Amnesty International is urging the Afghan authorities to investigate and bring to justice the perpetrators of a recent series of deadly attacks against civilians amounting to war crimes.
“The targeting of civilians with near total impunity continues unabated,” Samira Hamidi, the London-based human rights watchdog’s South Asia campaigner, said in a statement on June 16, after at least 24 civilians were killed across Afghanistan in just over a week.
“While peace talks falter and preparations for the full withdrawal of international forces gathers pace, it’s Afghanistan’s civilians who are paying the brutal price of this conflict.”
Health workers, humanitarians, human rights defenders, and journalists “have been particularly targeted in a wave of assassinations” since peace talks launched in Qatar in September 2020 between the Afghan government and the Taliban, with at least 24 of them being killed since the beginning of the year, according to Amnesty International.
With the exception of one of these killings, no other investigations have taken place, and nobody has been brought to justice in any of the cases, it added.
The watchdog’s plea comes after gunmen on June 15 targeted polio vaccination teams in the eastern province of Nangarhar, killing five health workers and wounding four others.
Three days earlier, two car bombs killed at least seven civilians and wounded six others in an area of Kabul largely populated by members of the Shi’ite Hazara minority.
There were no claims of responsibility for these attacks.
This week’s incidents followed the killing of 10 Afghans working for a mine-clearance organization in the northern province of Baghlan on June 8 in an attack claimed by an affiliate of the Islamic State (IS) extremist group. Sixteen workers were also wounded.
Amnesty International also noted that two doctors were also killed in separate attacks in Parwan and Farah provinces over the past week.
“In recent months we have seen appalling attacks on schoolchildren, health workers, humanitarians and other civilians in busy streets and markets. Deliberately attacking medical personnel, humanitarian workers and other civilians are war crimes,” Hamidi said.
She called on the Afghan authorities to “end this cycle of impunity by launching independent and effective investigations” into attacks on civilians and bring those responsible to justice.
All parties to the conflict must “take all measures necessary to protect civilians and respect international humanitarian law,” while the international community should make the protection of civilians and of minorities a “central component of their ongoing support of the peace process,” she added.

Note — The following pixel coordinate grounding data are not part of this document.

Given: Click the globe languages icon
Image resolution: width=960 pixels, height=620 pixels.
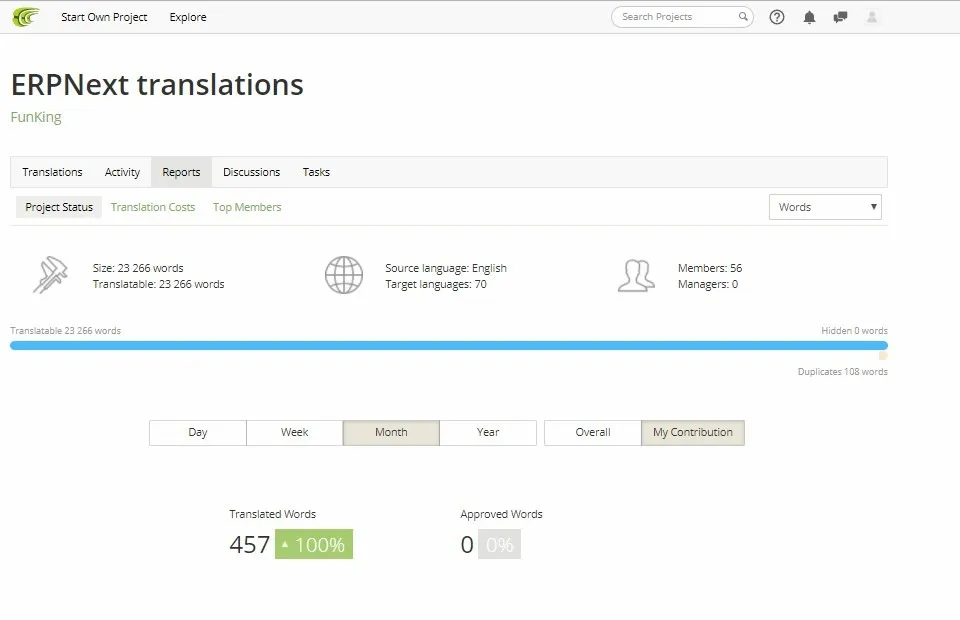Looking at the screenshot, I should tap(343, 275).
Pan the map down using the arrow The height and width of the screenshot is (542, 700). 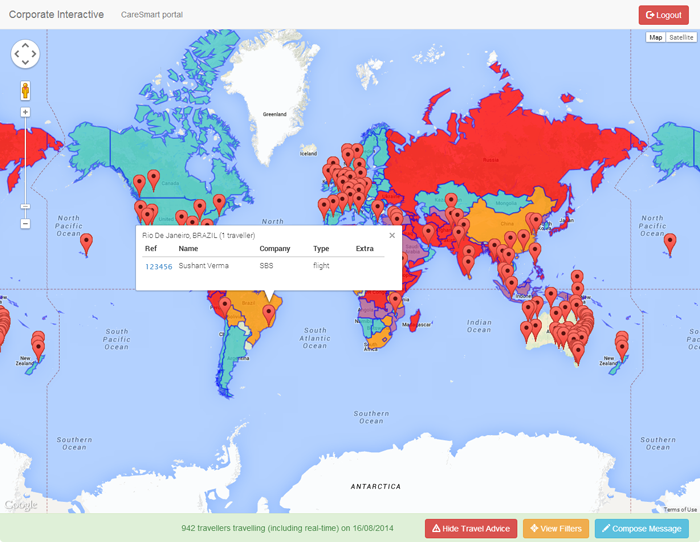click(25, 65)
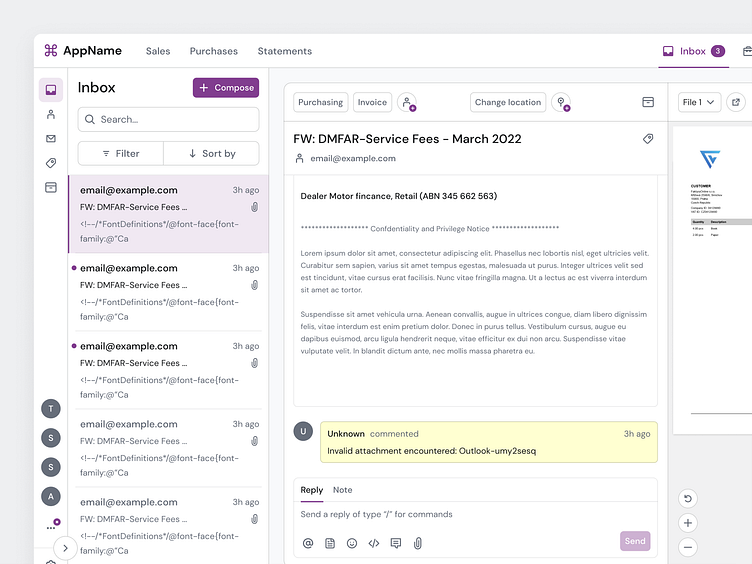Open the mail envelope icon in sidebar

(x=51, y=139)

Meanwhile, the European Union's acting special envoy for Afghanistan said that time is running out for peace negotiations and more needed to be done to boost the negotiations as international forces withdraw from the war-torn country.
"Time is getting shorter as we speak," Tomas Niklasson, told Reuters during a visit to Islamabad. "There has been no or very little progress on substance, so from that perspective more has to be done."
The stalled intra-Afghan talks in Doha largely broke off in April, when the United States announced it would pull out its forces by September 11 following a May 1 deadline the previous U.S. administration had agreed with the Taliban.